> EXERCISE
Every record here needs to be retyped exactly.

*** GIVEN ENTRIES Section Begins ***

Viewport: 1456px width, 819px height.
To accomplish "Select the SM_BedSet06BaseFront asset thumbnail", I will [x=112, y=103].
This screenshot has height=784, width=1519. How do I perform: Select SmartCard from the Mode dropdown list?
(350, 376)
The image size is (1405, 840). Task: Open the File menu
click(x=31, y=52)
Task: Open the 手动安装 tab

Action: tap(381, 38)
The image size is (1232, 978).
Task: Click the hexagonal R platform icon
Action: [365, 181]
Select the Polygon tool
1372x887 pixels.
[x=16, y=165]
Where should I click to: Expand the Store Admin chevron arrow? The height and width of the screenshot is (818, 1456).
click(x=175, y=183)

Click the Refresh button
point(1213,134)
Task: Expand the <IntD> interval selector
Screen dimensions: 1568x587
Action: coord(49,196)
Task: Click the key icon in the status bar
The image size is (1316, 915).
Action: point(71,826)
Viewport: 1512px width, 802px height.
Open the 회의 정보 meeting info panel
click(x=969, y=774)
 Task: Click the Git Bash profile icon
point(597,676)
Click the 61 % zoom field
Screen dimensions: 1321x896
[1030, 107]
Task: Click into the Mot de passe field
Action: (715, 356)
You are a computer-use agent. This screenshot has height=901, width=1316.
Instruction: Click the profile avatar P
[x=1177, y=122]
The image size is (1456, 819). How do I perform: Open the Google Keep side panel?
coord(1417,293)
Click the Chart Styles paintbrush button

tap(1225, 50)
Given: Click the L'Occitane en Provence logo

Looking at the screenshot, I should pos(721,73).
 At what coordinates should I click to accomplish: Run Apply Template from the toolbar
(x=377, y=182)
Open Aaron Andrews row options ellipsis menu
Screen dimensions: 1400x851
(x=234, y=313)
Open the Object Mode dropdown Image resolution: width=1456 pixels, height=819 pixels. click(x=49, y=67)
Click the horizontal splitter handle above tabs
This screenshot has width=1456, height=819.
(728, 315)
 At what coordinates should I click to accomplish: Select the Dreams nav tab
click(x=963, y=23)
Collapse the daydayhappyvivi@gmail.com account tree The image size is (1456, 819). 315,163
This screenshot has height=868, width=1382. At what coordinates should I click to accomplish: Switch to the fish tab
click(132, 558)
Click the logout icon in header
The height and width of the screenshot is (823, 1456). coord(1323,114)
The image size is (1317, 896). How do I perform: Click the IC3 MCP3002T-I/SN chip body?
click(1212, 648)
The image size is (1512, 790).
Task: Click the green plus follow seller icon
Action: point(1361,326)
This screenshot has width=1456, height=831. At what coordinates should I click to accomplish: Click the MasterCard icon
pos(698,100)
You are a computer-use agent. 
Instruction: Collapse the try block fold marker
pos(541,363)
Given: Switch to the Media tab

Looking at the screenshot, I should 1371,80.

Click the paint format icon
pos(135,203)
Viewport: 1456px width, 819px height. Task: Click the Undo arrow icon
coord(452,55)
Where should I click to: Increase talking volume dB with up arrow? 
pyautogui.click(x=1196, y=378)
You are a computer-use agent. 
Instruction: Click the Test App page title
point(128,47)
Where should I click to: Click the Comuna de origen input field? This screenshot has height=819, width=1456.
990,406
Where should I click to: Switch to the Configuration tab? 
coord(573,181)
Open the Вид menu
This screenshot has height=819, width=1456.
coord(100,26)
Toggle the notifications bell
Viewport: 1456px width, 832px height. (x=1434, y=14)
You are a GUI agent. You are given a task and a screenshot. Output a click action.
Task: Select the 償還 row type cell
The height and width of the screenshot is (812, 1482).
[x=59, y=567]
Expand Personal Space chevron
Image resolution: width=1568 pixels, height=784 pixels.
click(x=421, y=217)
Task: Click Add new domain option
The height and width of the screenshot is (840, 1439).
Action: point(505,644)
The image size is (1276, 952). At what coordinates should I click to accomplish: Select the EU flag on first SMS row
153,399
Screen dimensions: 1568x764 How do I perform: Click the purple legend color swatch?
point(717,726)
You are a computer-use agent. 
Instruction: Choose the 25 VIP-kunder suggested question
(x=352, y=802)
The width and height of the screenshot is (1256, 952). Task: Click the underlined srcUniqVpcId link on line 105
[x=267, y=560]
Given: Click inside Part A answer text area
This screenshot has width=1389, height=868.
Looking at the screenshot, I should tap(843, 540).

*** GIVEN ENTRIES Section Ends ***

> EXERCISE ANSWER
Viewport: 1456px width, 819px height.
To accomplish "Select the SM_BedSet06BaseFront asset thumbnail", I will [x=112, y=103].
This screenshot has height=784, width=1519. How do I perform: Select SmartCard from the Mode dropdown list?
(350, 376)
The image size is (1405, 840). Task: Open the File menu
click(x=31, y=52)
Task: Open the 手动安装 tab

Action: tap(381, 38)
The image size is (1232, 978).
Task: Click the hexagonal R platform icon
Action: [365, 181]
Select the Polygon tool
1372x887 pixels.
[x=16, y=165]
Where should I click to: Expand the Store Admin chevron arrow? The height and width of the screenshot is (818, 1456).
click(x=175, y=183)

Click the Refresh button
point(1213,134)
Task: Expand the <IntD> interval selector
Screen dimensions: 1568x587
Action: coord(49,196)
Task: Click the key icon in the status bar
The image size is (1316, 915).
Action: point(71,826)
Viewport: 1512px width, 802px height.
Open the 회의 정보 meeting info panel
click(x=969, y=774)
 Task: Click the Git Bash profile icon
point(597,676)
Click the 61 % zoom field
Screen dimensions: 1321x896
[1030, 107]
Task: Click into the Mot de passe field
Action: (715, 356)
You are a computer-use agent. This screenshot has height=901, width=1316.
Instruction: Click the profile avatar P
[x=1177, y=122]
The image size is (1456, 819). How do I perform: Open the Google Keep side panel?
coord(1417,293)
Click the Chart Styles paintbrush button

tap(1225, 50)
Given: Click the L'Occitane en Provence logo

Looking at the screenshot, I should pos(721,73).
 At what coordinates should I click to accomplish: Run Apply Template from the toolbar
(x=377, y=182)
Open Aaron Andrews row options ellipsis menu
Screen dimensions: 1400x851
(x=234, y=313)
Open the Object Mode dropdown Image resolution: width=1456 pixels, height=819 pixels. click(x=49, y=67)
Click the horizontal splitter handle above tabs
This screenshot has width=1456, height=819.
(728, 315)
 At what coordinates should I click to accomplish: Select the Dreams nav tab
click(x=963, y=23)
Collapse the daydayhappyvivi@gmail.com account tree The image size is (1456, 819). 315,163
This screenshot has height=868, width=1382. At what coordinates should I click to accomplish: Switch to the fish tab
click(132, 558)
Click the logout icon in header
The height and width of the screenshot is (823, 1456). coord(1323,114)
The image size is (1317, 896). How do I perform: Click the IC3 MCP3002T-I/SN chip body?
click(1212, 648)
The image size is (1512, 790).
Task: Click the green plus follow seller icon
Action: point(1361,326)
This screenshot has width=1456, height=831. At what coordinates should I click to accomplish: Click the MasterCard icon
pos(698,100)
You are a computer-use agent. 
Instruction: Collapse the try block fold marker
pos(541,363)
Given: Switch to the Media tab

Looking at the screenshot, I should 1371,80.

Click the paint format icon
pos(135,203)
Viewport: 1456px width, 819px height. Task: Click the Undo arrow icon
coord(452,55)
Where should I click to: Increase talking volume dB with up arrow? 
pyautogui.click(x=1196, y=378)
You are a computer-use agent. 
Instruction: Click the Test App page title
point(128,47)
Where should I click to: Click the Comuna de origen input field? This screenshot has height=819, width=1456.
990,406
Where should I click to: Switch to the Configuration tab? 
coord(573,181)
Open the Вид menu
This screenshot has height=819, width=1456.
coord(100,26)
Toggle the notifications bell
Viewport: 1456px width, 832px height. (x=1434, y=14)
You are a GUI agent. You are given a task and a screenshot. Output a click action.
Task: Select the 償還 row type cell
The height and width of the screenshot is (812, 1482).
[x=59, y=567]
Expand Personal Space chevron
Image resolution: width=1568 pixels, height=784 pixels.
click(x=421, y=217)
Task: Click Add new domain option
The height and width of the screenshot is (840, 1439).
Action: point(505,644)
The image size is (1276, 952). At what coordinates should I click to accomplish: Select the EU flag on first SMS row
153,399
Screen dimensions: 1568x764 How do I perform: Click the purple legend color swatch?
point(717,726)
You are a computer-use agent. 
Instruction: Choose the 25 VIP-kunder suggested question
(x=352, y=802)
The width and height of the screenshot is (1256, 952). Task: Click the underlined srcUniqVpcId link on line 105
[x=267, y=560]
Given: Click inside Part A answer text area
This screenshot has width=1389, height=868.
Looking at the screenshot, I should tap(843, 540).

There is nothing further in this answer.